WORK TO DO
Rewrite the entries running from the line containing "printer icon button" through the line containing "Delete the Coco", both included, as a numbered list with blank lines dropped.

SOURCE DATA

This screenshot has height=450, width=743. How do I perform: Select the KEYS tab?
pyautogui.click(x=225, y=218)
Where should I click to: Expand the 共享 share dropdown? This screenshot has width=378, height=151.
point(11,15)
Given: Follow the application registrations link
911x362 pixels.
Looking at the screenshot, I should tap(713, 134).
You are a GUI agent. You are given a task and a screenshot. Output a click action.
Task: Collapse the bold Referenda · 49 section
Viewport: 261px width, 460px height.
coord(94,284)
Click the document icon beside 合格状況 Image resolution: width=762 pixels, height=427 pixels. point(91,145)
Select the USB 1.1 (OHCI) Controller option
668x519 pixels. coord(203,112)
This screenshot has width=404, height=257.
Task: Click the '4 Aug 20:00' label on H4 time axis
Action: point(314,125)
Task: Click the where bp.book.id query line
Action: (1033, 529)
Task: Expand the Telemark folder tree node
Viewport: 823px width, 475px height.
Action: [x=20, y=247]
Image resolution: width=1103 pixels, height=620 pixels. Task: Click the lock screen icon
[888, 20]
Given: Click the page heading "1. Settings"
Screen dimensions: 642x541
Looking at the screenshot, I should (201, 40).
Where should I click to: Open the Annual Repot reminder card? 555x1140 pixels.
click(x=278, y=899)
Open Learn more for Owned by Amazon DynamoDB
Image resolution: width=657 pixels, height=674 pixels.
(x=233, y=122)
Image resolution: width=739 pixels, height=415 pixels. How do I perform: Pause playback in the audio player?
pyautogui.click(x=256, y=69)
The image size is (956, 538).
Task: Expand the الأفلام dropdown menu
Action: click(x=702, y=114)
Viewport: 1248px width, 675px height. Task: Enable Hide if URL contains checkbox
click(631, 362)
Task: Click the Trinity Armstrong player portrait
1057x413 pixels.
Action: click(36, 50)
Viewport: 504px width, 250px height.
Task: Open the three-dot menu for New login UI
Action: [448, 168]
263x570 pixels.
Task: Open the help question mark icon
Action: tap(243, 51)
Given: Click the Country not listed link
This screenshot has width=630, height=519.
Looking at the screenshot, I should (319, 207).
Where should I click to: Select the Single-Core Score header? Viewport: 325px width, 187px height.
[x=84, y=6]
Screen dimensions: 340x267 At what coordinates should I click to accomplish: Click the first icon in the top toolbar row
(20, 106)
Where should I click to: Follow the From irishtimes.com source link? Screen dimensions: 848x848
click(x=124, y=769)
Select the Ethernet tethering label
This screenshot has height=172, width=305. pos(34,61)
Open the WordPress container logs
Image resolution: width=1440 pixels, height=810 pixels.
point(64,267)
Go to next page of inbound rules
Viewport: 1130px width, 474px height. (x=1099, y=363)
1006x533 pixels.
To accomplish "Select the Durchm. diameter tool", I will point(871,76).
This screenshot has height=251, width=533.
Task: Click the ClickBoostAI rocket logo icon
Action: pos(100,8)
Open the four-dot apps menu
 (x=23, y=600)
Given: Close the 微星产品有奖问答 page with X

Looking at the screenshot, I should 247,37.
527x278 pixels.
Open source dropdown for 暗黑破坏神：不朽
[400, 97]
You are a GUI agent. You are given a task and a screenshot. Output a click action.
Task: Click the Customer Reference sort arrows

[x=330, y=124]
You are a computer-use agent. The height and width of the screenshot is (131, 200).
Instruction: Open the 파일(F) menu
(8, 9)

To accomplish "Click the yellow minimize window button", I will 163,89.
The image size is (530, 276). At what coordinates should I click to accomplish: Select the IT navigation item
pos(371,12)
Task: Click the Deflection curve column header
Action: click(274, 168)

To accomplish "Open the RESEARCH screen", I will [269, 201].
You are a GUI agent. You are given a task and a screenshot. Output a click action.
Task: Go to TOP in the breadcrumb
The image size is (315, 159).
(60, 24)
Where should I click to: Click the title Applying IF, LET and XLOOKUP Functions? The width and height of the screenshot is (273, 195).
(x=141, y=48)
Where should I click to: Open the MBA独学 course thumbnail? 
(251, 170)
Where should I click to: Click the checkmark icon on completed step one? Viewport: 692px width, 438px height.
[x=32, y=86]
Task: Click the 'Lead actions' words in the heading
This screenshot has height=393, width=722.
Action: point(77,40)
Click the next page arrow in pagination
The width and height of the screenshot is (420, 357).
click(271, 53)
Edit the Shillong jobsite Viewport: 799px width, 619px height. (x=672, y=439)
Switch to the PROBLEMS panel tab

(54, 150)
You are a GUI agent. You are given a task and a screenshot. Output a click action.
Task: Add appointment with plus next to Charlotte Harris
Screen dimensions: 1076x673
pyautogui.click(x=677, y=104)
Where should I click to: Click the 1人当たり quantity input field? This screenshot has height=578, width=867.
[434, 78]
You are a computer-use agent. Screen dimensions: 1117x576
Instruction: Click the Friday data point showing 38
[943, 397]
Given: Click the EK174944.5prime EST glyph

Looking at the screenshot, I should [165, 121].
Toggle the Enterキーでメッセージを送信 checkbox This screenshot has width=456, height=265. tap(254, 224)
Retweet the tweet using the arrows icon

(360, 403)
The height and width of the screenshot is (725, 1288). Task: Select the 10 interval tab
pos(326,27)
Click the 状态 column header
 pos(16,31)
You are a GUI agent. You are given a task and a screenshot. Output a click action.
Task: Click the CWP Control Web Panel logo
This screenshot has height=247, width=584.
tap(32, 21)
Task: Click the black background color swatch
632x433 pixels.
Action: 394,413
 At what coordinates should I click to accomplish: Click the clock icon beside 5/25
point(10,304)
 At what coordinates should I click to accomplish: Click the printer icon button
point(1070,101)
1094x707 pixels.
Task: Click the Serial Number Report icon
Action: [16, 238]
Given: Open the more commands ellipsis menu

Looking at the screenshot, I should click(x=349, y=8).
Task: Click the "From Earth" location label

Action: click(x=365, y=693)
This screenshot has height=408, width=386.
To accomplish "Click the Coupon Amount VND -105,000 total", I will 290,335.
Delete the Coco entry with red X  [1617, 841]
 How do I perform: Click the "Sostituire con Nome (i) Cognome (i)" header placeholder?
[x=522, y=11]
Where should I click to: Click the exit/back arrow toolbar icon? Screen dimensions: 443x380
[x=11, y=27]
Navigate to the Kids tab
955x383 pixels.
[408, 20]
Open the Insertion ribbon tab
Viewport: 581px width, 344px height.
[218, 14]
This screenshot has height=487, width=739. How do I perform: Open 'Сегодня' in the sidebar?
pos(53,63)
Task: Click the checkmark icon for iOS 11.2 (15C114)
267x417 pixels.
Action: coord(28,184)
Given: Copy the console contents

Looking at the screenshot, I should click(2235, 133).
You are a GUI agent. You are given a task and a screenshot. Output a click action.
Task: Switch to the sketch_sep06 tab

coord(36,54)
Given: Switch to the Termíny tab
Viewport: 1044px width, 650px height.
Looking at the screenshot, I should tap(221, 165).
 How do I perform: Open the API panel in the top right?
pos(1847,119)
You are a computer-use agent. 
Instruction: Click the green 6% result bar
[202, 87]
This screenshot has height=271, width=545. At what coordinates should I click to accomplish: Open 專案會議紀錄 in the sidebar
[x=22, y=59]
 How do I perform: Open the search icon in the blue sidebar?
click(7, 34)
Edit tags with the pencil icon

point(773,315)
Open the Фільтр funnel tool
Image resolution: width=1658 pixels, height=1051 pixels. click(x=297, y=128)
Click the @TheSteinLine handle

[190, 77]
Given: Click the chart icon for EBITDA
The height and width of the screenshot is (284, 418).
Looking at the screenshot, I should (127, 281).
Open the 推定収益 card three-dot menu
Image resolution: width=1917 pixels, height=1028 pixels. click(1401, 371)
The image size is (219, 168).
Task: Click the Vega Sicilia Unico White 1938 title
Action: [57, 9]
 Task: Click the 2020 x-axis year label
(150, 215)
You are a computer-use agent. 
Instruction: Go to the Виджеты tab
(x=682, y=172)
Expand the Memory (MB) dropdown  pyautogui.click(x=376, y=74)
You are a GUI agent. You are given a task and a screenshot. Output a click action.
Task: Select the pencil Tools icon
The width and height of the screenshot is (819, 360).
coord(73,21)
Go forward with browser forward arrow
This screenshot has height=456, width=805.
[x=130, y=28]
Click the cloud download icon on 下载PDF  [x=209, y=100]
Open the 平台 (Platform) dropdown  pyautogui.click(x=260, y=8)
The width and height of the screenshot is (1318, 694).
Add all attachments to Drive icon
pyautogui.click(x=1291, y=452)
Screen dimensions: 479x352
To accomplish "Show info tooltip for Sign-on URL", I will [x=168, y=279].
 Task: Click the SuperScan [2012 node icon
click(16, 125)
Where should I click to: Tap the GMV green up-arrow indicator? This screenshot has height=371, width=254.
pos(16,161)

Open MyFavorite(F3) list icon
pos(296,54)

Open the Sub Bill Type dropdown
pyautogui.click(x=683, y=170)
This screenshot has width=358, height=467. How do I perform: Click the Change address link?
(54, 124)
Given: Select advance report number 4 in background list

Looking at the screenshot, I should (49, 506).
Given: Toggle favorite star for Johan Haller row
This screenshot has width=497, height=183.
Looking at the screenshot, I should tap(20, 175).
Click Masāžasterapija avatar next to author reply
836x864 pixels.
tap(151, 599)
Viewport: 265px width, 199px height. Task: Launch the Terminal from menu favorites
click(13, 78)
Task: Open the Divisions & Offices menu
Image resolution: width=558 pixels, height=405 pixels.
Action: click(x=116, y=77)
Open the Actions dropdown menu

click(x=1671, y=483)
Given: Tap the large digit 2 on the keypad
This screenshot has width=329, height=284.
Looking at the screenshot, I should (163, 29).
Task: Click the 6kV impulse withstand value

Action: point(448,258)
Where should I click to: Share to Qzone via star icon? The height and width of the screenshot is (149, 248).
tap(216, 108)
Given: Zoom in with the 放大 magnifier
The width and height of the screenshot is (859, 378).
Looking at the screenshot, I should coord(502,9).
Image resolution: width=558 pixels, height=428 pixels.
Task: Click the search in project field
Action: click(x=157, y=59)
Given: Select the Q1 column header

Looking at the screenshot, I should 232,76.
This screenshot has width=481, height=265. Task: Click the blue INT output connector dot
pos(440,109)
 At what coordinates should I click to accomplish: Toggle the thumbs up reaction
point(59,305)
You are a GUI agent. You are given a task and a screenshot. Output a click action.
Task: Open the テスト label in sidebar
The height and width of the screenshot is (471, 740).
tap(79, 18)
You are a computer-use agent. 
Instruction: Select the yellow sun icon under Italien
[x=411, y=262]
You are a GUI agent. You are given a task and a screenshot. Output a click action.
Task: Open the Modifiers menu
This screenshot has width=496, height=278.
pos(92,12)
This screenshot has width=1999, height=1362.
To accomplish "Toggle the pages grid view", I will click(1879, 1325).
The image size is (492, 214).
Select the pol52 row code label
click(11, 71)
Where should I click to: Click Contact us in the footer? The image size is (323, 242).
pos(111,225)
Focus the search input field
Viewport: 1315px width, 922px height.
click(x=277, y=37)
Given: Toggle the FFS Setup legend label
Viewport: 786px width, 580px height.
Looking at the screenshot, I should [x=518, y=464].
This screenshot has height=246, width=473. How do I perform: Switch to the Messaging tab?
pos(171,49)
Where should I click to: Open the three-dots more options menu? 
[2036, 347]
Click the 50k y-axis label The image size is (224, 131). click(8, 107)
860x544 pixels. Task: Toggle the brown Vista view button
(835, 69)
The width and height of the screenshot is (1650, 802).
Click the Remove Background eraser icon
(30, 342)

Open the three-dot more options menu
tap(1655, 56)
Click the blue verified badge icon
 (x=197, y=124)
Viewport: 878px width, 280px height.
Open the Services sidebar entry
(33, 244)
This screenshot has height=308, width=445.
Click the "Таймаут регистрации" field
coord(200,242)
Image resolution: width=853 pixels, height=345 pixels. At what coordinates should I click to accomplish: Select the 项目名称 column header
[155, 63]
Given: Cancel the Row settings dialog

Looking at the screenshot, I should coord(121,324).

EXERCISE SOLUTION
1.  At what coordinates should I click to accomplish: Click the printer icon button
2. point(1070,101)
3. 1094x707 pixels.
4. Task: Click the Serial Number Report icon
5. Action: [16, 238]
6. Given: Open the more commands ellipsis menu
7. Looking at the screenshot, I should click(x=349, y=8).
8. Task: Click the "From Earth" location label
9. Action: click(x=365, y=693)
10. This screenshot has height=408, width=386.
11. To accomplish "Click the Coupon Amount VND -105,000 total", I will 290,335.
12. Delete the Coco entry with red X  [1617, 841]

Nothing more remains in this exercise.